Traiectum wordt daarna genoemd in 595 wanneer de Merovingische koning Theudebert II privileges verleent aan de St.-Martinuskerk van Traiectum.[3] In die tijd valt de bloeiperiode van Traiectum: het was een belangrijke handelsstad waar tussen 600 en 650 wel twaalf opeenvolgende muntmeesters de Frankische TRIECT-munten sloegen. In de daaropvolgende periode zijn er herhaaldelijk schermutselingen tussen Friezen en Franken en meermalen wisselt Traiectum van bezitter. Na de dood van de Friese koning Radboud in 719, wordt Traiectum definitief Frankisch.

Traiectum vanaf 700

Nadat de Friezen zijn verslagen verschijnt de Engelse missionaris Willibrord ten tonele om de Friezen te bekeren. Hij steekt in 690 de Noordzee over en landt in de Rijn-monden bij de nieuwe haven van Greveningen.[4] De Rijn-monden waren het totale uitstroomgebied van Rijn, Maas en Schelde.[5] Greveningen lag bij het begin van die delta, aan het Zwin bij Sluis. Vervolgens komt Willibrord aan bij de burcht Traiectum, gelegen op de oever van dezelfde rivier, bij het volk van de Friezen.[6] Van de Frankische hofmeijer Pippijn krijgt hij de bisschopszetel in die burcht “die in de oude taal Wiltaburg genoemd wordt, maar in de Gallische taal Traiectum”.[7] Na een reis in 691 naar de paus begint hij vanuit Traiectum zijn missie onder de Friezen.

Bestand:Werkgebied Willibrord.jpg
Het werkgebied van Willibrord

Zetelend in Traiectum ontvangt Willibrord, volgens de Echternachse teksten,[8] in 692[9] schenkingen van de edelman Rauching: de kerk in de burcht van Antwerpen, welke door Amandus gesticht was. Verder kreeg hij een derde van de tol op de Schelde en de omliggende plaatsen Boechout, Vorselaar en Wynechem (Wijnegem).[10] In zijn Testament noemt hij als eerste zijn Antwerpse bezit: „Dat dit bezit aan het hoofd van de lijst prijkt is geen toeval; het is een sterke aanwijzing dat Willibrord de Antwerpse kerk als zijn eersteling in gedachten hield.”[11] De Echternach teksten staan ter discussie maar worden door diverse deskundigen als echt beschouwd.[12] In de regio Antwerpen bestaat een verering van St. Willibrord. „In het aartsbisdom Mechelen hebben elf parochies rondom Antwerpen hem tot patroon, vijfentwintig kerken bezitten een afbeelding van hem, en tien kerken relikwieën.”[13] Deze aanwijzingen laten weinig te raden: de bronnen geven aan dat Willibrord zijn missie in Antwerpen begon. „Willibrord kon heel goed een begin maken met zijn zendingswerk door bijvoorbeeld Antwerpen als uitgangspunt te nemen. Daar stond een kerk, gewijd aan St. Petrus en St. Paulus, die door St. Amandus was gesticht.”[14] In een brief van 753 aan de paus voegde Bonifatius hier aan toe: „Willibrord is altijd op zijn zetel van Traiectum gebleven.”[15] Antwerpen lag in het grensgebied van Franken en Friezen; het was gunstig gelegen met steun van de Franken in de rug en de heidense Friezen recht voor de deur.

■ BRONGEGEVENS
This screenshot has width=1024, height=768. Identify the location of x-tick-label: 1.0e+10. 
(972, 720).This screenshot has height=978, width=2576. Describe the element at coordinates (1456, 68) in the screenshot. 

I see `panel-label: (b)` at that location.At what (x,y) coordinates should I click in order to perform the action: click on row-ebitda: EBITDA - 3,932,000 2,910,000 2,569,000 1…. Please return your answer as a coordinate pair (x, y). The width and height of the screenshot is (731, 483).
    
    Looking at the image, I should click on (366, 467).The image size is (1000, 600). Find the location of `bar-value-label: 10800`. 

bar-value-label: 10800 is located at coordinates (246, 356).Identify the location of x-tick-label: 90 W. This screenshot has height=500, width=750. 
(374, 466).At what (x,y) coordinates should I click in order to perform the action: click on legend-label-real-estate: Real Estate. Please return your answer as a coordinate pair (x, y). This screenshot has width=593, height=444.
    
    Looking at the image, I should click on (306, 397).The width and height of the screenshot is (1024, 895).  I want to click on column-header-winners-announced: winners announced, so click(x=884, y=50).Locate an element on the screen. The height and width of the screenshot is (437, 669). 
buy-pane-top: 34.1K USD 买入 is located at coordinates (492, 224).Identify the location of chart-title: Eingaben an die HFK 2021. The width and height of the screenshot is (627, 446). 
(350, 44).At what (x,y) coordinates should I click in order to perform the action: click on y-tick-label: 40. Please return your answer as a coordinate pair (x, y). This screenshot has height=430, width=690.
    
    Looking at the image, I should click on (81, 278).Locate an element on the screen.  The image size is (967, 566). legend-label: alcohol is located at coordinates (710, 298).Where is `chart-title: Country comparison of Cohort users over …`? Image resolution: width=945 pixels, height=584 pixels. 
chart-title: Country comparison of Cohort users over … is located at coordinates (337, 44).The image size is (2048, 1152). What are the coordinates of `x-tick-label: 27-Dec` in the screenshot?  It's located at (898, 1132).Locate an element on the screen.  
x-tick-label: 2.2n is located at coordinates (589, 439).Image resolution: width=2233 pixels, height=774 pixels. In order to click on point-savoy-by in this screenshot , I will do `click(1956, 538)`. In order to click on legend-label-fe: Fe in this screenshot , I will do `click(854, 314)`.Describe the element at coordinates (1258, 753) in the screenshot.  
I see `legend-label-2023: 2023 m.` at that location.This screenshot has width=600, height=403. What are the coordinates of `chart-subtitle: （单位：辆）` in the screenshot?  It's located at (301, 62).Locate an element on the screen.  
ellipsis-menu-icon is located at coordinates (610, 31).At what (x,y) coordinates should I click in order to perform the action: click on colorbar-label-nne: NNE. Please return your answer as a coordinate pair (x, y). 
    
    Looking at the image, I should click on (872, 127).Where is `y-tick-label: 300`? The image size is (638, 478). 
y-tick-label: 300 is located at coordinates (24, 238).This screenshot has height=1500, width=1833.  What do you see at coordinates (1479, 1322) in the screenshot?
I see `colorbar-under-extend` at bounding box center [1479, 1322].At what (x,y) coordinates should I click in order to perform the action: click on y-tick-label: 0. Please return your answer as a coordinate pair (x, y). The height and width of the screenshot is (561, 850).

■ UW OPDRACHTEN
A) Som alle schenkingen op die Willibrord volgens de tekst over Traiectum in 692 van de edelman Rauching ontving.
B) Vervolg de tekst over Traiectum na de laatste zin.

■ OEFENRESULTATEN
A)
- de kerk in de burcht van Antwerpen, gesticht door Amandus
- een derde van de tol op de Schelde
- Boechout
- Vorselaar
- Wynechem (Wijnegem)

B)
Traiectum vanaf 857

Willibrord werd in Traiectum opgevolgd door dertien bisschoppen. In 857 wordt de stad verwoest door Noormannen en wijkt de bisschop uit naar Berg aan de Sura, later naar Deventer en ten slotte naar Utrecht. Als in 899 Radboud als bisschop van Trajectum aangesteld wordt lijkt sprake te zijn van een verhuizing van het bisdom. Radboud voorspelt namelijk dat zijn opvolger Balderik “de zetel van het bisdom zal overbrengen”.[16] In zijn cartularium (een opsomming van de goederen van het bisdom) is tweemaal sprake van een Trajectum ad Rhenum (Utrecht). Traiectum ressorteert nu onder het aartsbisdom Keulen. De Duitse koning Koenraad I bevestigt in 914 de privileges van het bisdom Traiectum.[17] Radboud sterft in 917, en in 921 zit Balderik metterdaad in Utrecht. Koning Zwentibold bevestigt daarop de voorrechten die aan het vroegere Trajectum, ’Traiectensis ecclesia Vetus’, zijn verleend. Vanaf die tijd wordt voor het bisdom de naam Utrecht gebruikt en niet meer de naam Trajectum.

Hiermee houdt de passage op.